A cut in European interest rates next month looks almost certain following the US Federal Reserve decision to cut rates by 50 basis points yesterday while warning of possible global recession. The US authorities also warned that the US slowdown could extend into the second half of the year. The European Central Bank governing council meets on April 11th and will now face pressure to cut rates in response, despite its currently expressed view that Europe is relatively immune from the US slowdown. Irish commentators pointed to the reference in the Federal Reserve's statement to the possibility of a global economic slowdown as an indication that US authorities would like to see co-ordinated action by other banks.
"It makes it likely we will see a cut by the Bank of England next week and may serve as a wake-up call to the ECB, which has taken the view that Europe remains relatively immune to the world's problems," according to Mr Austin Hughes, economist with IIB Bank in Dublin. "The ECB has to realise that the Fed is doing this for a good reason - it is not just top-of-the-head stuff," said Mr John Beggs, economist with AIB. Mr Beggs predicted that the European authorities would cut rates before Easter, probably at their April 11th meeting. He expects the ECB will cut by 25 basis points, bringing the European base rate to 4.5 per cent. Dr Dan McLaughlin, economist with Bank of Ireland, also predicts a rate cut. "If growth in the US is potentially at zero or 1 per cent, it does not seem credible it could continue without having an impact on the European economy. The bottom line is that we will see a rate cut in Europe - the rhetoric will change from the ECB," he said last night. The US authorities' decision to cut rates by only 50 basis points - as against the 75 per cent that some had predicted - is a significant gamble, according to Mr Hughes. "Cutting by 50 basis points but at the same time suggesting risks are greater than they were the last time the Fed cut which leaves the market with the question: `Why did they not do a bit more?"' he said. The Federal Reserve is calculating that the 50 basis point cut plus an indication that further cuts are contemplated will be enough to prop up US equity markets.

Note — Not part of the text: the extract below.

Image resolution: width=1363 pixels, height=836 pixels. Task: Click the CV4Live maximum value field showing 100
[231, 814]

"The Fed had to avoid panicking the real economy by pandering to the stock market. If they had cut by 75 basis points it would have sent the message to consumers that there is a crisis," said Mr Beggs.

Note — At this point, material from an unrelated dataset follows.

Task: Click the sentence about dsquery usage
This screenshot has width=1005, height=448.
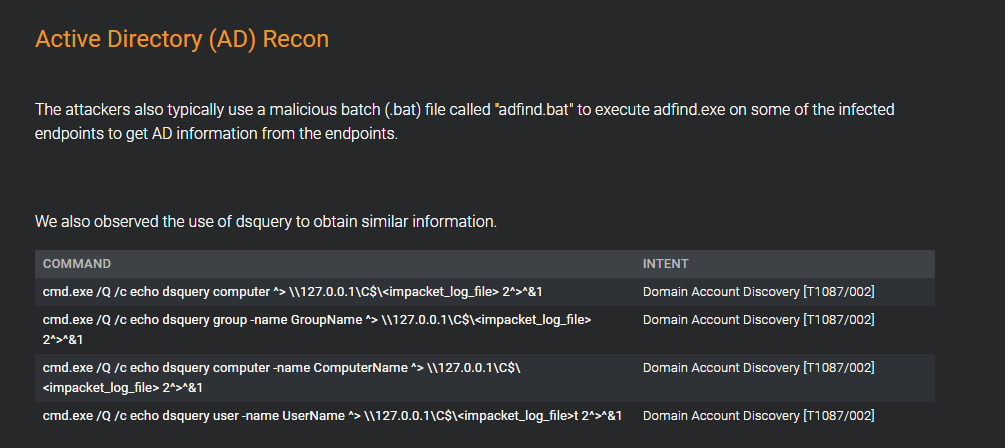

Such action would have been unwarranted given the strength of the non-manufacturing parts of the economy and the fact that unemployment is only at 4.2 per cent, he said. Implicit in the Federal Reserve statement is that the bank will watch the economic numbers and if the data justifies it they will cut again, he predicted. Rates could come down by another 1 percentage point, he said. The Open Markets Committee was due to meet again on May 16th but had left the door open to cutting rates again before the meeting, said Dr McLaughlin. "The have pointed to what they believe is the main causes of the slowdown, which is that company profitability is down and this is affecting investment. The associated fall in the equity markets is affecting consumption," he said. "It will be a nervous time until May 16th," said Mr Hughes.